Primary end-points were hepatic steatosis (quantified by magnetic

Primary end-points were hepatic steatosis (quantified by magnetic resonance imaging) and liver injury (determined by ALT, CK-18). Secondary end-points included insulin resistance measured by the insulin sensitivity index (ISI) and HOMA, and systemic lipid peroxidation determined by plasma F2-isoprostane levels. A total check details of 74 subjects were randomized (33 phlebotomy, 41 control). The phlebotomy group underwent a median (range) of 7 (1-19) venesection sessions and had a significantly greater reduction in ferritin levels over six months compared to controls (-148 ± 114 vs. -38 ± 89 ng/ml, p<0.001). At six months, there was no difference between phlebotomy and control groups in

hepatic steatosis (17.7% vs. 15.5%, p=0.4), serum ALT (36 vs. 46 IU/l, p=0.4) or CK-18 levels

(175 vs. 196 U/l, p=0.9). Similarly, there was no difference in end of study ISI Proteasome purification (2.5 vs. 2.7, p=0.9), HOMA (3.2 vs. 3.2, p=0.6) or F2-isoprostane levels (1332 vs. 1190 pmmol/l, p=0.6) between phlebotomy and control groups. No differences in any end-point were noted in patients with hyperferritinemia at baseline. Among patients undergoing phlebotomy, there was no correlation between number of phlebotomy sessions and change in hepatic steatosis, liver injury or insulin resistance from baseline to end-of-study. Conclusion: Reduction in ferritin by phlebotomy does not improve liver enzymes, hepatic fat or insulin resistance in subjects with NAFLD. This article is protected by copyright. All rights reserved. “
“We sought to clarify the associations between serum cytokines and chemokines, hepatitis B surface antigen (HBsAg), hepatitis B core-related antigen (HBcrAg), and hepatitis B virus (HBV) DNA and response to entecavir therapy in chronic hepatitis B. We analyzed six cytokines (interleukin [IL]-2, IL-6, IL-10, IL-12p70, IL-21 and IL-22) and five chemokines (CCL2, CCL3, CXCL9, CXCL10 and CXCL11) before and at 6, 12 and selleck chemicals 24 months during entecavir therapy in 48 chronic hepatitis B patients. Quantitative measurement of HBsAg, HBcrAg and HBV DNA was performed.

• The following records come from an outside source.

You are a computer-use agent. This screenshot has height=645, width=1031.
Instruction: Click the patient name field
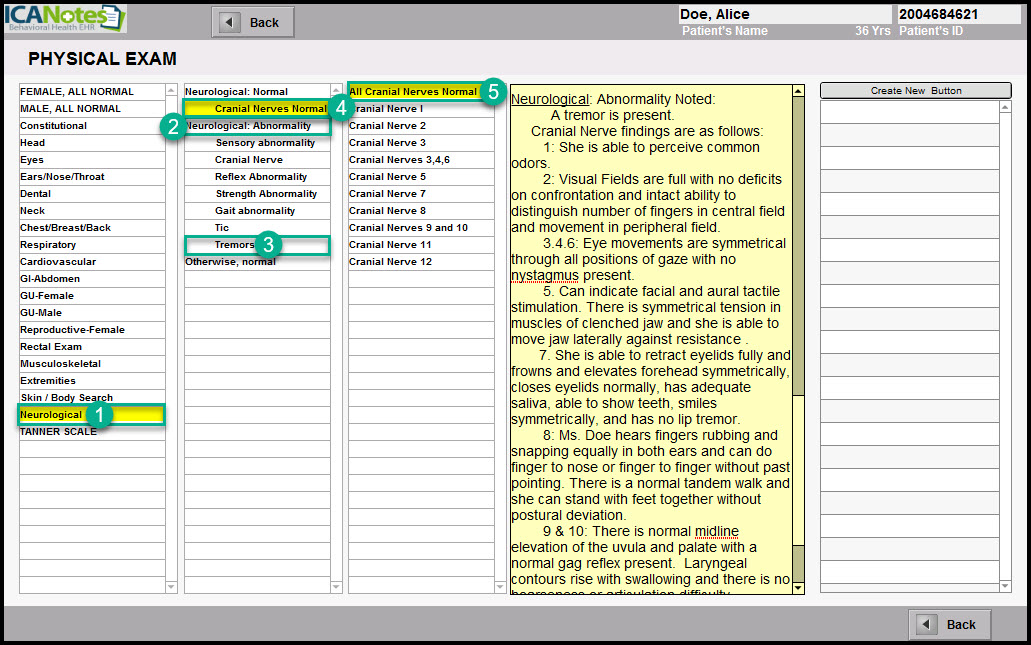tap(783, 14)
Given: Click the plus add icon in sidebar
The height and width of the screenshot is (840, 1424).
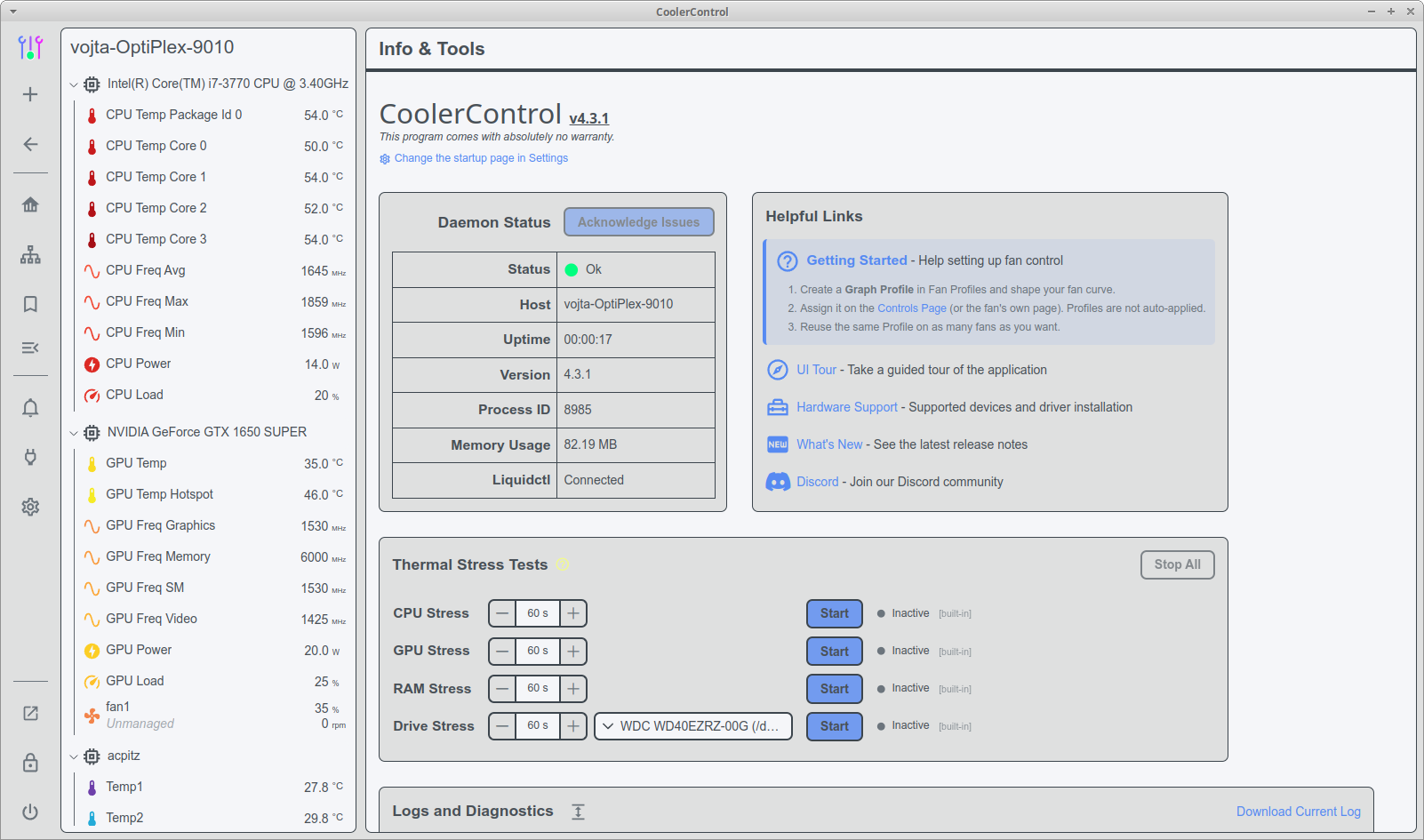Looking at the screenshot, I should (30, 94).
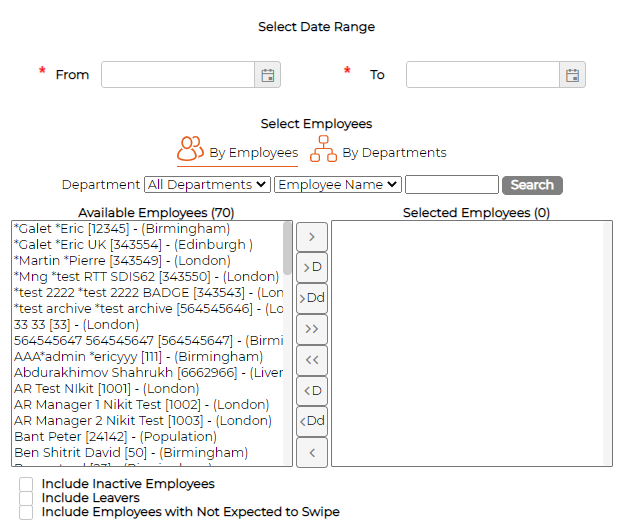Expand the Employee Name filter dropdown
643x524 pixels.
tap(338, 185)
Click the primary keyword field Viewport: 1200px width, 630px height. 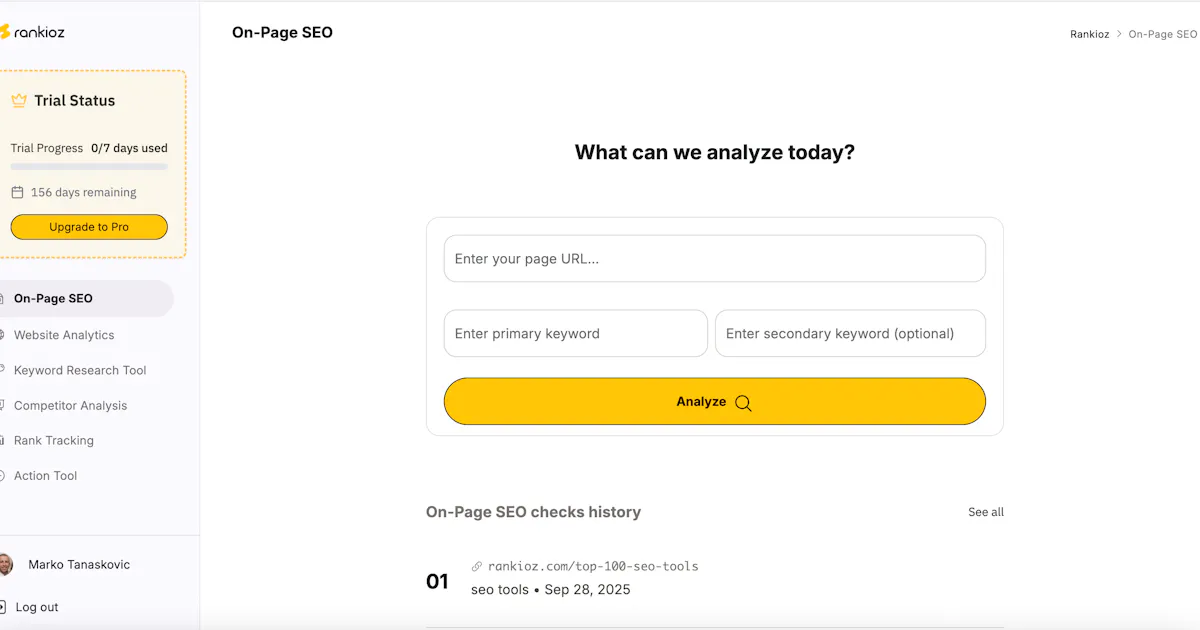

A virological response (VR) was defined as serum HBV DNA of less than 2.1 log copies/mL by treatment month 24. Thirty-nine patients (81%) achieved a VR. Serum IL-6 (P = 0.031), CXCL-9 (P = 0.002), and CXCL-10 (P = 0.001) were high in chronic HBV and correlated positively with transaminases and bilirubin. Before treatment, elevated IL-22 (P = 0.031) and lower HBsAg (P = 0.001) and HBcrAg (P < 0.001), but not HBV DNA, were associated with a favorable treatment outcome. In multivariate analysis, high IL-22 (hazard ratio = 13.67, P = 0.046) and low HBcrAg (hazard ratio = 10.88, P = 0.048) were independently associated with a VR. The levels of IL-22 (P < 0.001), HBsAg (P < 0.001), and HBcrAg (P < 0.001) all decreased from baseline to 24 months of treatment in virological responders. Serum IL-22 and HBcrAg are predictive markers of a VR to entecavir therapy in patients with chronic hepatitis B.